O setor industrial brasileiro apresenta sinais de um “fôlego curto” neste encerramento de ciclo. Segundo os Indicadores Industriais divulgados pela Confederação Nacional da Indústria (CNI) nesta segunda-feira (19), o faturamento real da indústria de transformação registrou alta de 1,2% em novembro de 2025. No entanto, a boa notícia nas vendas não foi suficiente para estancar a crise no mercado de trabalho do setor.
O emprego industrial recuou 0,2%, marcando o terceiro mês consecutivo de demissões.

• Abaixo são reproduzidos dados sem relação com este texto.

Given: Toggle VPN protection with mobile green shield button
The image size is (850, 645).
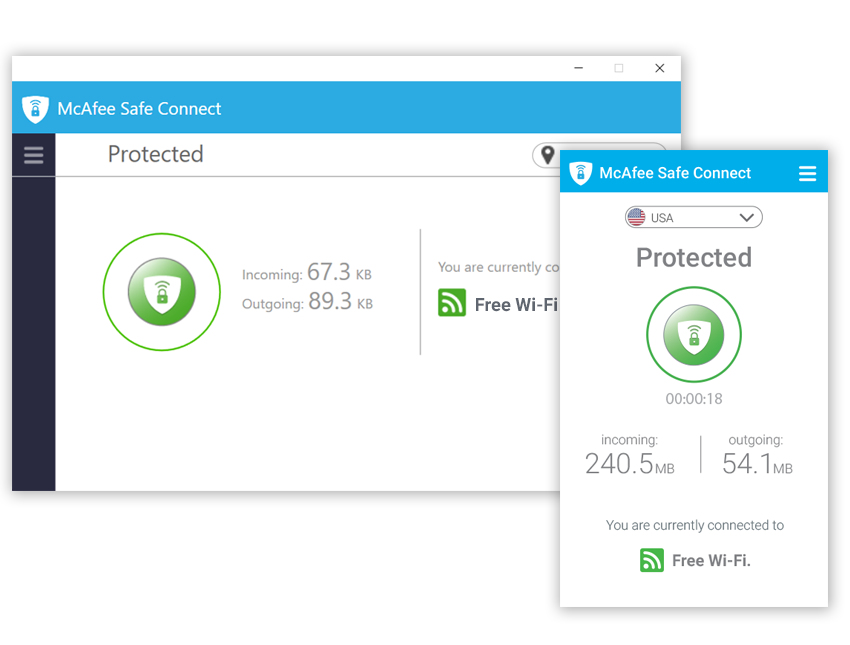Looking at the screenshot, I should [x=694, y=335].
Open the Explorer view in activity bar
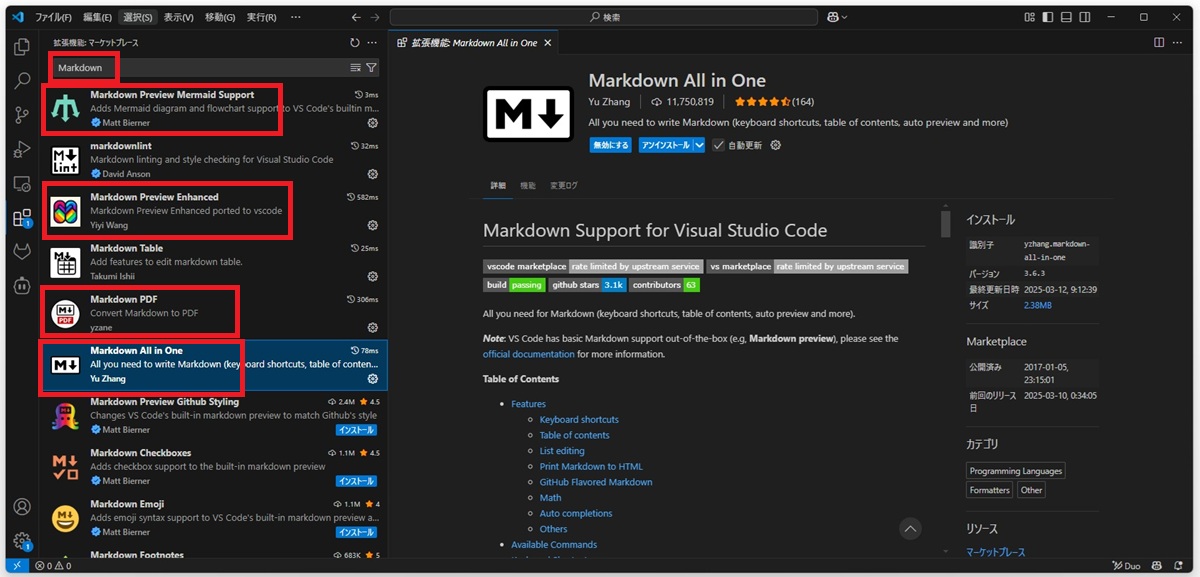This screenshot has height=577, width=1200. click(21, 47)
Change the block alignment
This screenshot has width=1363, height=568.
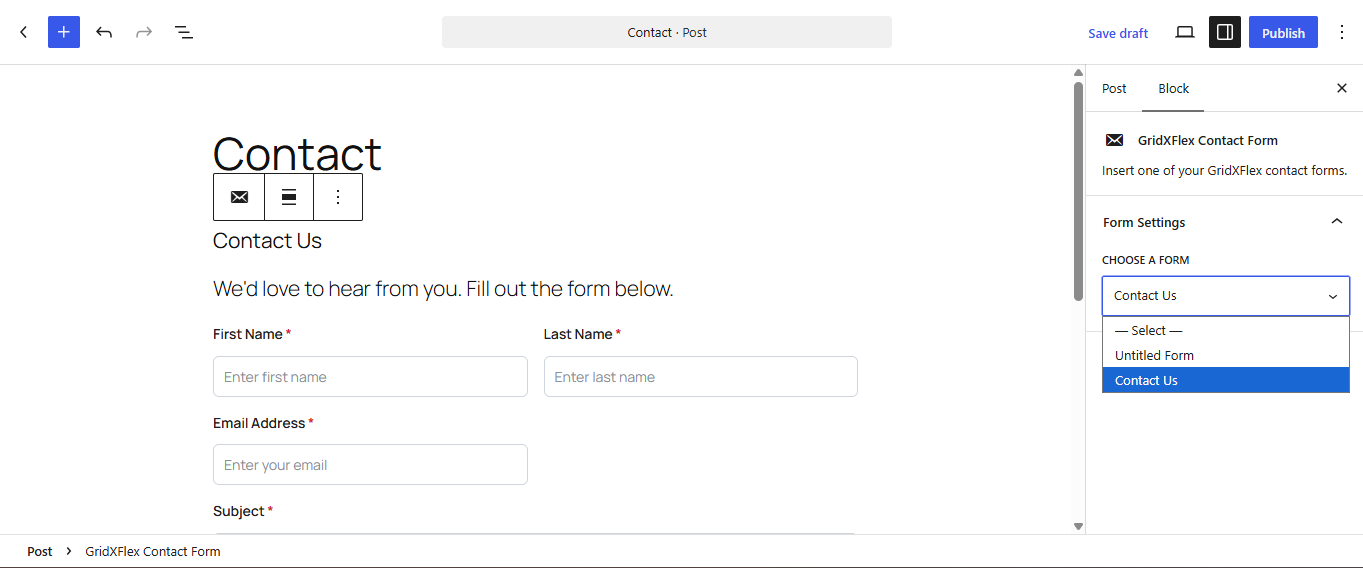pos(289,197)
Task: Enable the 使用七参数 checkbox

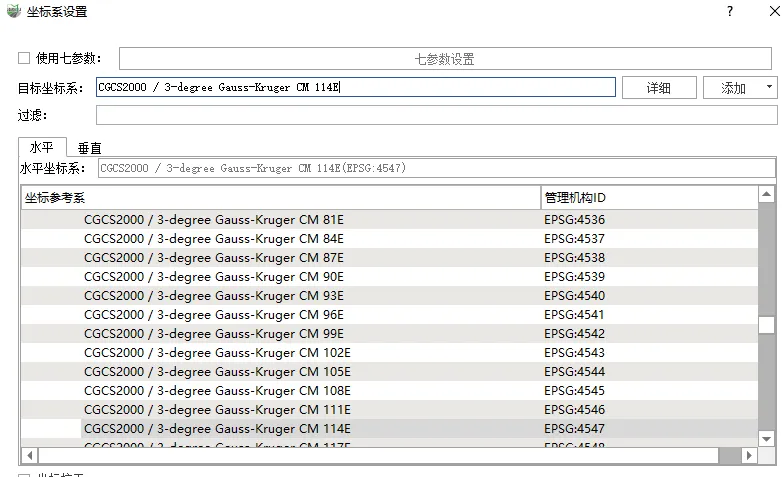Action: click(25, 58)
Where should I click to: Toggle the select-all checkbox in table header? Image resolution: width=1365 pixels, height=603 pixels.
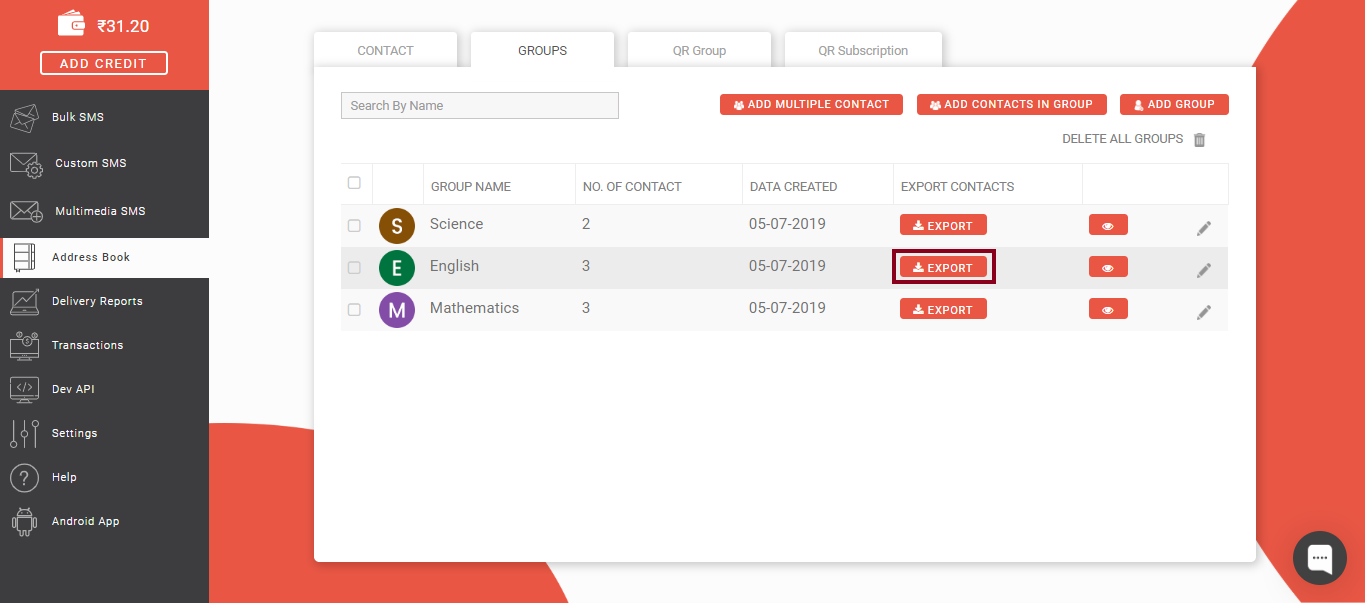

O movimento reflete o impacto tardio, mas severo, da taxa Selic elevada — atualmente em 15% ao ano — que tem encarecido o crédito e freado investimentos em expansão.
O Efeito Retardado dos Juros
Embora o acumulado do ano ainda apresente um saldo positivo de 1,7% no emprego (herança do bom desempenho de 2024), o cenário mudou drasticamente no segundo semestre de 2025. Desde setembro, o setor já acumula uma retração de 0,6% nos postos de trabalho.
“Demitir e recontratar é custoso, pois a indústria exige mão de obra qualificada. Por isso, as empresas tentaram segurar os funcionários o máximo possível, mas após meses de atividade fraca sob juros altos, o corte tornou-se inevitável”, explica Marcelo Azevedo, gerente de Análise Econômica da CNI.
Radiografia da Indústria (Novembro/2025)
| Indicador | Desempenho no Mês | Acumulado no Ano (Jan-Nov) |
| Faturamento Real | 🟢 +1,2% | 🟡 +0,3% |
| Emprego Industrial | 🔴 -0,2% | 🟢 +1,7% |
| Massa Salarial | 🟢 +1,5% | 🔴 -2,3% |
| Rendimento Médio | 🟢 +1,6% | 🔴 -4,0% |
| Capacidade Instalada (UCI) | 🔴 77,5% | 🔴 -2,4 p.p. (vs 2024) |
A Utilização da Capacidade Instalada (UCI) caiu para 77,5%, o que indica que as máquinas estão ficando mais tempo paradas em comparação ao mesmo período do ano passado.
Salários: Alívio após quedas seguidas
Após quatro meses de perdas, a massa salarial e o rendimento médio voltaram a crescer em novembro. O aumento de 1,5% na massa salarial traz um alívio pontual para as famílias, mas o poder de compra do trabalhador industrial ainda está longe de se recuperar: no acumulado de 2025, o rendimento médio real sofreu um “tombo” de 4%.
Perspectivas para 2026
A CNI projeta que a indústria deve continuar enfrentando ventos contrários no início de 2026. A baixa confiança do empresariado e o encarecimento das dívidas operacionais sugerem que novas contratações só devem ocorrer se houver um sinal claro de redução da taxa de juros pelo Banco Central.
O cenário de “estagflação industrial” — onde o faturamento oscila próximo de zero (0,3% no ano) enquanto os custos de manutenção da folha sobem — coloca 2026 como um ano de foco total em ganho de produtividade e redução de endividamento.